◆ Your instructions:
Count the lines of the data below that contain the string "width". Give only the number.

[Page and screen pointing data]

········

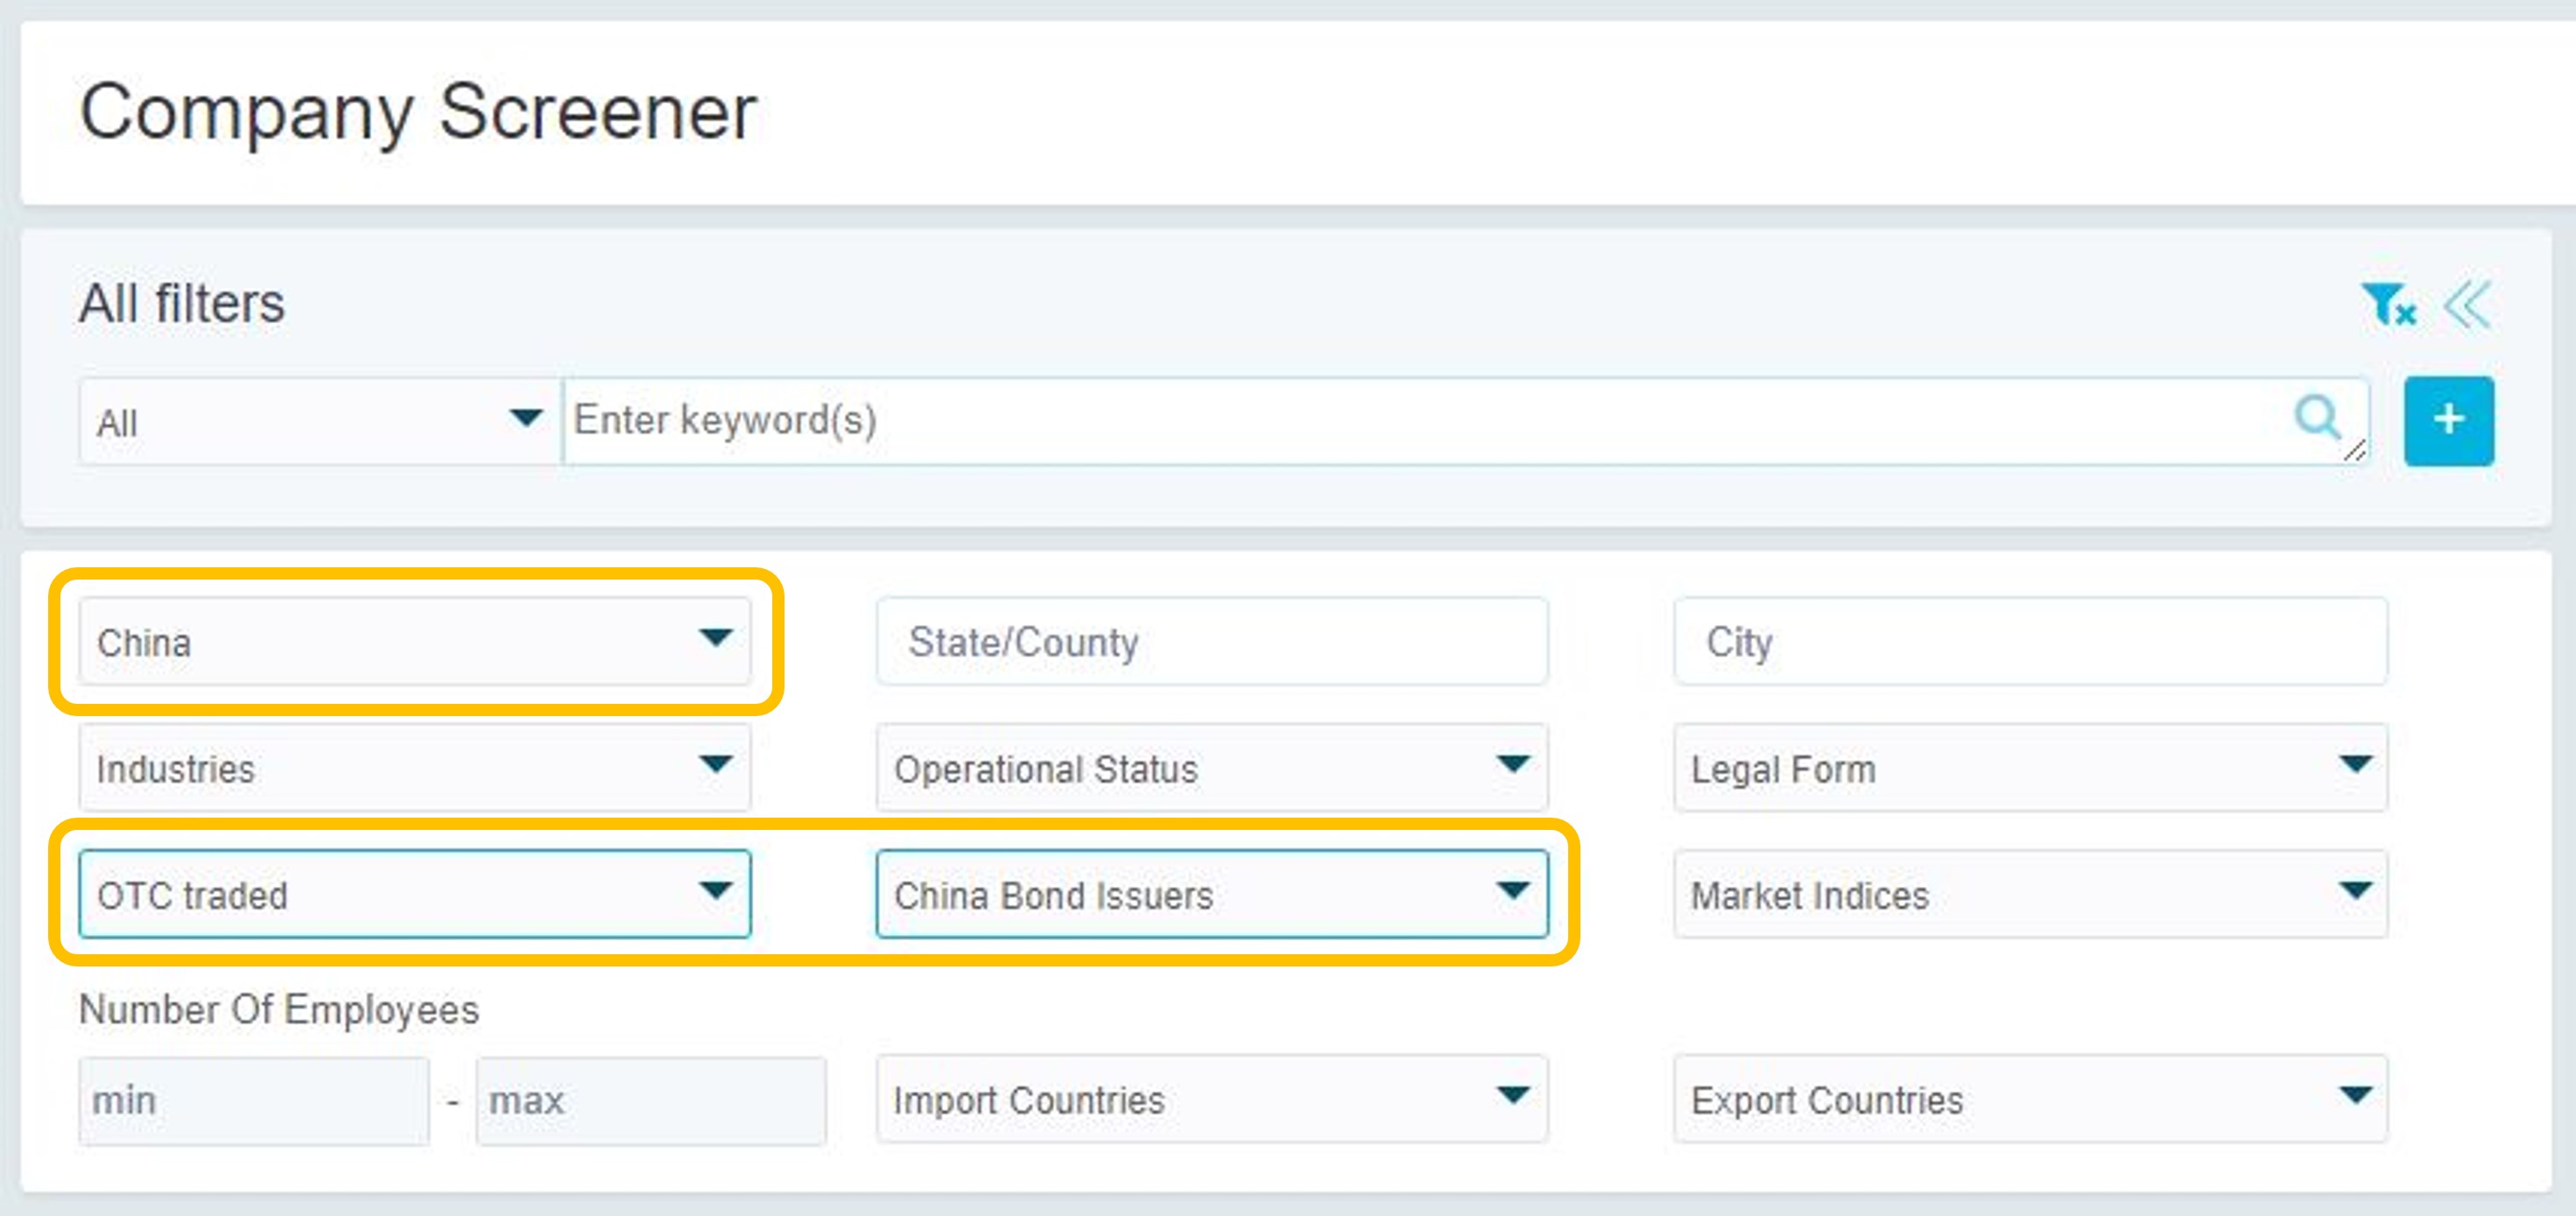Expand the Industries dropdown
This screenshot has height=1216, width=2576.
pos(414,768)
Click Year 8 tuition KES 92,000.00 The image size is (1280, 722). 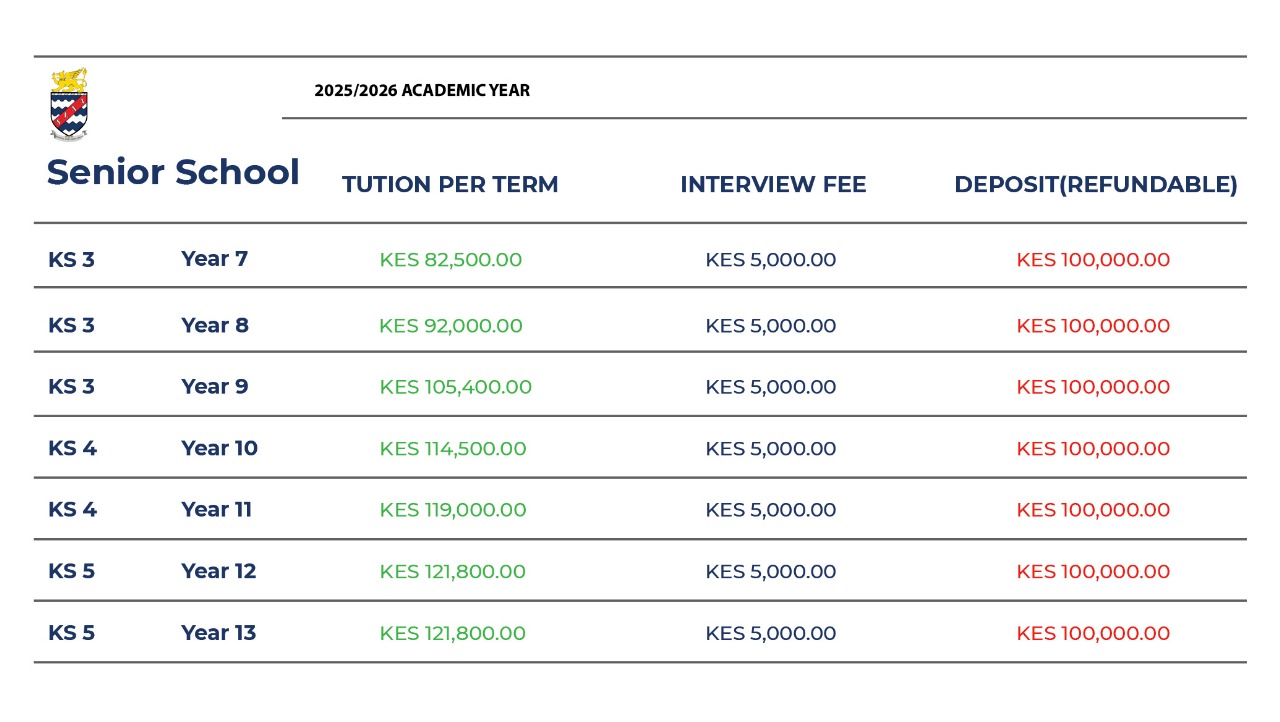[451, 326]
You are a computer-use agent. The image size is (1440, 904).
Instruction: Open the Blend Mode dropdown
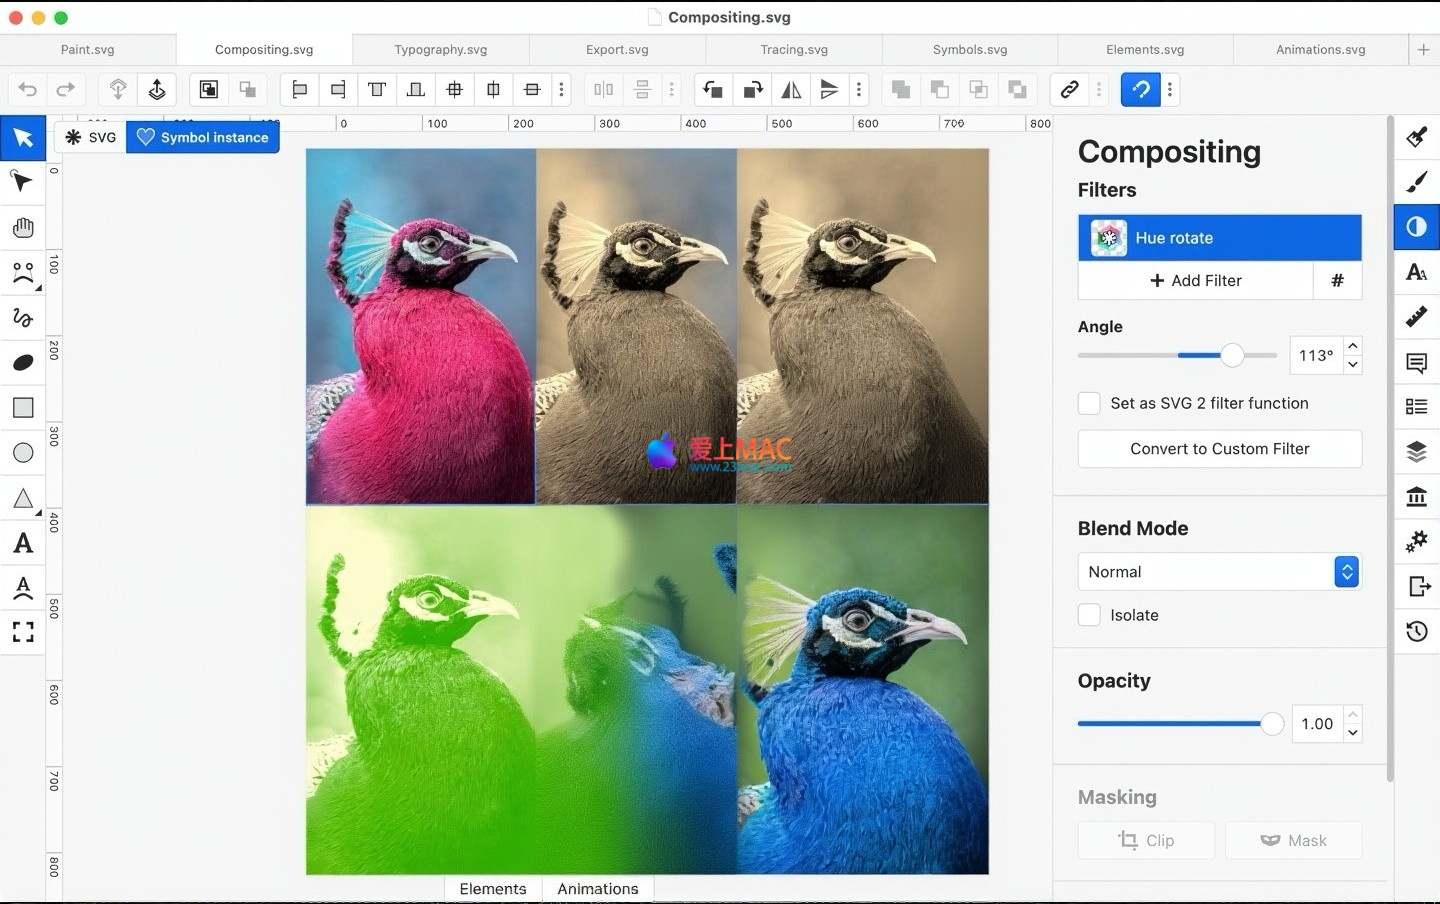[x=1219, y=572]
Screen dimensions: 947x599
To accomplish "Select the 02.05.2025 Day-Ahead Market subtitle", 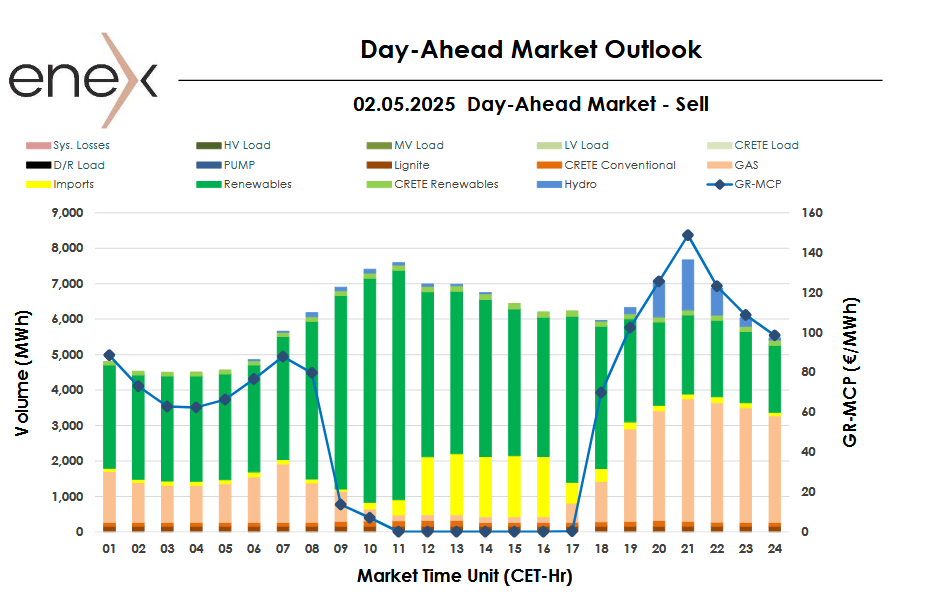I will (x=530, y=104).
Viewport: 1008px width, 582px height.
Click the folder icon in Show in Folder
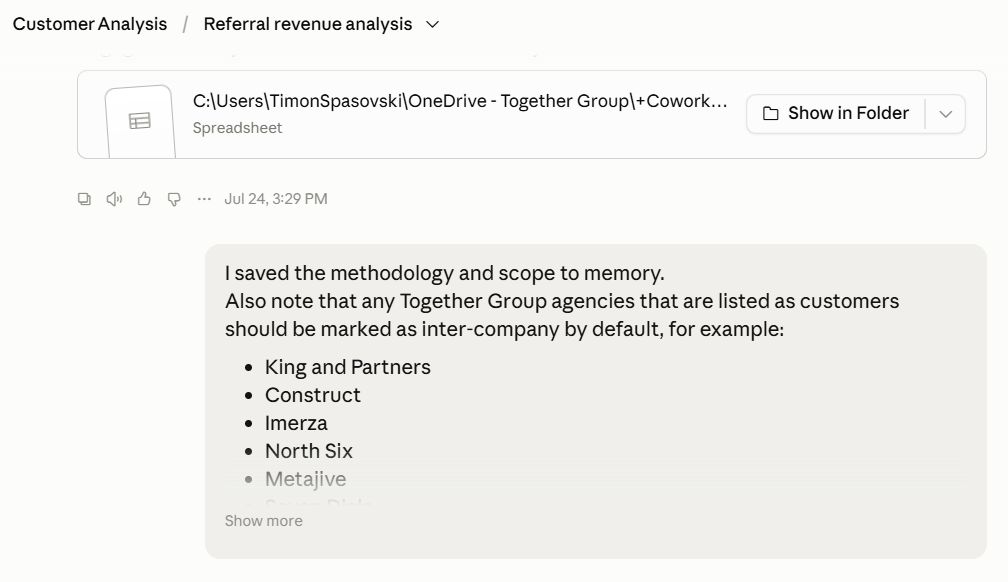pos(770,114)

········

◆ Output below:
2